Some municipalities slow to comply with new Open Meetings Law provision

Enterprise file photo — Melissa Hale-Spencer

Berne Town Clerk Anita Clayon takes minutes at the town board's Jan. 1, 2020 meeting. Municipalities are now required to post minutes within two weeks if they have a website.

ALBANY COUNTY — A month after a law requiring all public bodies that have a website to post meeting minutes within two weeks of a meeting’s occurrence went into effect, some municipalities have yet to comply. 

In Berne, minutes for a town board meeting held on Nov. 10 had not been posted as of the morning of Dec. 7 (but were seen the morning of Dec. 8). In Knox, the most recent planning board minutes are from July. In Rensselaerville, the most recent planning board minutes are from November of last year.

Until last month, none of this would have been illegal. Minutes had been required to be available within two weeks of a meeting, but there was no requirement to post those minutes online.

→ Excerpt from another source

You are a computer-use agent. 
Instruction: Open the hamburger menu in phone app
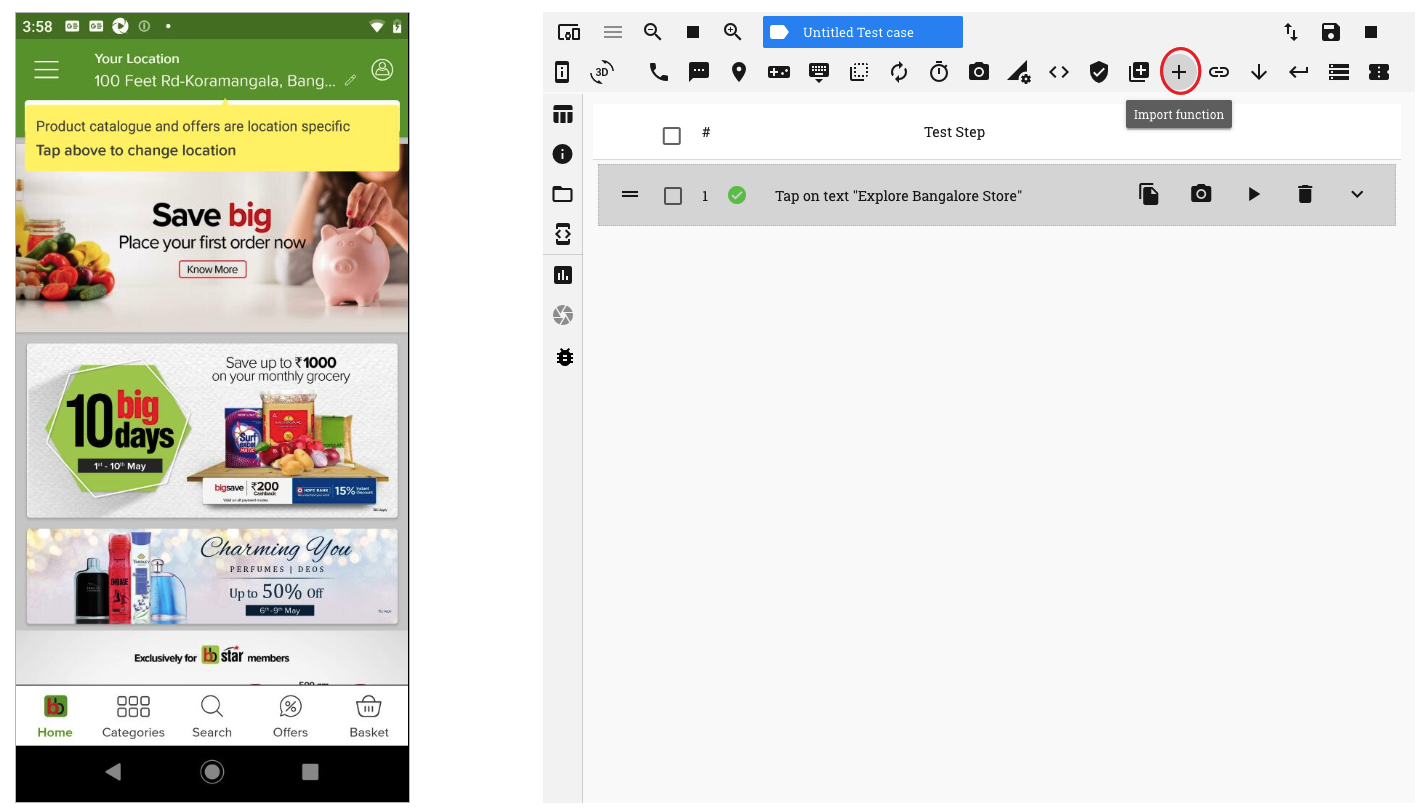(x=47, y=69)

Instead, people interested in reviewing minutes would often need to request them from a clerk directly. Otherwise, as still indicated on several municipal websites, minutes were typically posted once formally adopted at a subsequent meeting, usually a month later, sometimes longer. 

Some towns, like Rensselaerville and New Scotland, have not posted written minutes as recently as the law now requires, but have posted meeting recordings, which count as minutes, and so those towns are in compliance. Guilderland also posts meeting recordings.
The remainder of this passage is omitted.